Peru's rich military history places it on the map of important Revolutionary War sites. On October 11, 1776, the historic Revolutionary War naval battle of Valcour, led by Benedict Arnold, occurred in the channel between Peru and Valcour Island to the east. Though the Americans could not claim victory, they did successfully hamper the advancing British naval fleet and thus delayed British General Burgoyne's advance on Saratoga. Visitors can follow Route 9 to the Benedict Arnold Monument, and from the Peru dock they can see Valcour Island.
Peru had a very active port, Port Jackson [now Valcour]. Prior to 1823, white pine and other timber were shipped by raft from here to Quebec. After the opening of the Champlain Canal in 1823, lumber was destined for Albany.
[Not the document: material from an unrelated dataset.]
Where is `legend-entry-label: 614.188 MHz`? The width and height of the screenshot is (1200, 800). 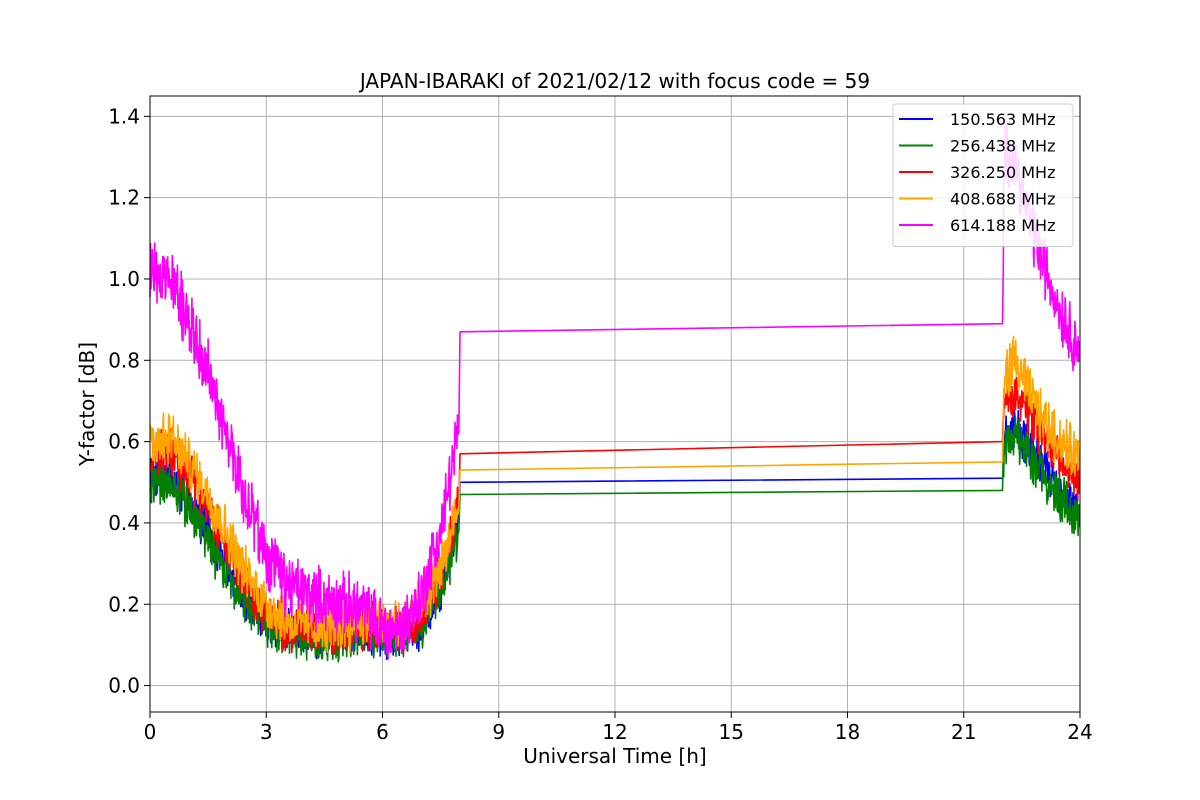 legend-entry-label: 614.188 MHz is located at coordinates (1002, 226).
Ironworks, lumber mills, cloth and starch factories, dairy farms and orchards provided Peru's economy. Iron making in particular contributed to its growth when high quality iron ore was discovered at Arnold Hill in 1810. As forests were cleared, settlers opened soil rich for agriculture. Though once known for its diversity, including potatoes grown and sold to starch factories, today apple orchards and dairies occupy most of the working lands, while most residents commute to Plattsburgh.